Rescale the records from their first line through the line containing "coord(640,294)", both ends included, and reproduce only those lines in full, requests and all. Multiply every coordinate in the answers by 0.95 and round each to a whole number, with halves rounding up, leaving all other numbers unchanged.

---------- DATA TO USE

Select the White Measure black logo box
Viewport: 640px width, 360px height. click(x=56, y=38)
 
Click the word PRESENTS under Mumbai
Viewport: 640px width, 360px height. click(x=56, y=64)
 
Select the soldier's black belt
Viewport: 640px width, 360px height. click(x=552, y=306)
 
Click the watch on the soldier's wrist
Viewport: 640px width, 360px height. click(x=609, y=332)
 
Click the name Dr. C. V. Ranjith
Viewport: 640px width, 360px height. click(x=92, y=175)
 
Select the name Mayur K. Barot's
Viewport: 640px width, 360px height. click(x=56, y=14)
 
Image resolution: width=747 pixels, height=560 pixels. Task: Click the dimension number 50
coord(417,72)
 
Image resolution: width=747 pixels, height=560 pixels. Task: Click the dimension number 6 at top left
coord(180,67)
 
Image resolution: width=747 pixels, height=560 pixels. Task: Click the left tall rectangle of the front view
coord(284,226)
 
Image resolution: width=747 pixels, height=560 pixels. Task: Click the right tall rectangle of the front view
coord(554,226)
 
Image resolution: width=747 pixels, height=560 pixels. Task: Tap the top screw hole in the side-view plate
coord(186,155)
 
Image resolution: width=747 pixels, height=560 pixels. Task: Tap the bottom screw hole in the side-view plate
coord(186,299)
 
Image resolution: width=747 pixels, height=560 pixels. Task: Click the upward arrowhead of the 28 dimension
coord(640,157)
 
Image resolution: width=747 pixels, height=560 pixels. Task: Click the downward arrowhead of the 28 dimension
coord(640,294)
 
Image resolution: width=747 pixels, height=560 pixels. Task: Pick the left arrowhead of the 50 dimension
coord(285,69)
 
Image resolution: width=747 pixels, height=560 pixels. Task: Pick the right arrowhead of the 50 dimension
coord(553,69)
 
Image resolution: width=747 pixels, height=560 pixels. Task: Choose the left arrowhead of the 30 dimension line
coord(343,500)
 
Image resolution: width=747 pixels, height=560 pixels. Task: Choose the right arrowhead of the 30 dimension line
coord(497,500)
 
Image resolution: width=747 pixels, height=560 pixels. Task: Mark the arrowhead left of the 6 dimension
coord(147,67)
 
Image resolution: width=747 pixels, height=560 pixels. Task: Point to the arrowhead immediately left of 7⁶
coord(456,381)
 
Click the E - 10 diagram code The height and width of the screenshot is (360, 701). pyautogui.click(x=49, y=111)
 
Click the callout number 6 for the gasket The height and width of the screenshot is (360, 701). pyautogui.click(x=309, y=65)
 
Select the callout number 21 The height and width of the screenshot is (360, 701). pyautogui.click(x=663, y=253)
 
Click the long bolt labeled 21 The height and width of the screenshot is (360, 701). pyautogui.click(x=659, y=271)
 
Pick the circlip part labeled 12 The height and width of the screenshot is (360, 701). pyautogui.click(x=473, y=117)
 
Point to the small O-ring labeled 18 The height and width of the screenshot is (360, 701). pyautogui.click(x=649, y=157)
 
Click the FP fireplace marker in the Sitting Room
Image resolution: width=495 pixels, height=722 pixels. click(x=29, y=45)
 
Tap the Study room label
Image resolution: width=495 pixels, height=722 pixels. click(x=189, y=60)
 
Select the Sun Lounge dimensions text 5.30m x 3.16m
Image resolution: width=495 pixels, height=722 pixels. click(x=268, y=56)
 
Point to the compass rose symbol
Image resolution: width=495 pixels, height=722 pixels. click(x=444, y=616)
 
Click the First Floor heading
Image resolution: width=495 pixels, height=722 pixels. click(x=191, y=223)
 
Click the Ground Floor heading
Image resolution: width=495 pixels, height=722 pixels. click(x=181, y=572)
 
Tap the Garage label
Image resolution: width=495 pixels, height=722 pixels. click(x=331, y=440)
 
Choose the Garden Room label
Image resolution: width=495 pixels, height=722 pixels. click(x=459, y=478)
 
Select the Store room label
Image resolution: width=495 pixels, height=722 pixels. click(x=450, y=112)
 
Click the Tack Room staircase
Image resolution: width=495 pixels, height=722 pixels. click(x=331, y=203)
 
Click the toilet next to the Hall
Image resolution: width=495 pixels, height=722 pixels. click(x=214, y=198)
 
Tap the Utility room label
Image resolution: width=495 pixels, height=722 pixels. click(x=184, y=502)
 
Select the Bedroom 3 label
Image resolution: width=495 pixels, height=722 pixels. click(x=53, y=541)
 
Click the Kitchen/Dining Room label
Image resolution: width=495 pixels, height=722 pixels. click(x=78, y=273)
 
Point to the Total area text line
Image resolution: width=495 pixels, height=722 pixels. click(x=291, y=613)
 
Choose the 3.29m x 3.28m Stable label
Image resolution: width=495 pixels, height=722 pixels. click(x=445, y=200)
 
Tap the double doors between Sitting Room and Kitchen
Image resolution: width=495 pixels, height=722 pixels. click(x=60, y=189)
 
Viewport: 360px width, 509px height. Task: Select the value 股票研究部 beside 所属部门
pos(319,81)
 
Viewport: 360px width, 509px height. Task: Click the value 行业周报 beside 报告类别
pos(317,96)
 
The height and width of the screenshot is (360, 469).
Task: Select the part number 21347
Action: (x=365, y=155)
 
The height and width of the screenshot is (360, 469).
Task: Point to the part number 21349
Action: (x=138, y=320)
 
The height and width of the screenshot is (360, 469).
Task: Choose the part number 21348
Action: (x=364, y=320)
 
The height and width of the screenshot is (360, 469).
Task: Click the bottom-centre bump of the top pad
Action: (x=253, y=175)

--------------------

COMPLETE ANSWER:
Select the White Measure black logo box
Viewport: 640px width, 360px height. click(x=53, y=36)
 
Click the word PRESENTS under Mumbai
Viewport: 640px width, 360px height. click(x=53, y=61)
 
Select the soldier's black belt
Viewport: 640px width, 360px height. click(x=524, y=291)
 
Click the watch on the soldier's wrist
Viewport: 640px width, 360px height. click(x=579, y=315)
 
Click the name Dr. C. V. Ranjith
Viewport: 640px width, 360px height. click(x=87, y=166)
 
Select the name Mayur K. Barot's
Viewport: 640px width, 360px height. click(x=53, y=13)
 
Image resolution: width=747 pixels, height=560 pixels. Task: Click the dimension number 50
coord(396,68)
 
Image resolution: width=747 pixels, height=560 pixels. Task: Click the dimension number 6 at top left
coord(171,64)
 
Image resolution: width=747 pixels, height=560 pixels. Task: Click the left tall rectangle of the front view
coord(270,215)
 
Image resolution: width=747 pixels, height=560 pixels. Task: Click the right tall rectangle of the front view
coord(526,215)
 
Image resolution: width=747 pixels, height=560 pixels. Task: Tap the top screw hole in the side-view plate
coord(177,147)
 
Image resolution: width=747 pixels, height=560 pixels. Task: Tap the bottom screw hole in the side-view plate
coord(177,284)
 
Image resolution: width=747 pixels, height=560 pixels. Task: Click the upward arrowhead of the 28 dimension
coord(608,149)
 
Image resolution: width=747 pixels, height=560 pixels. Task: Click the downward arrowhead of the 28 dimension
coord(608,279)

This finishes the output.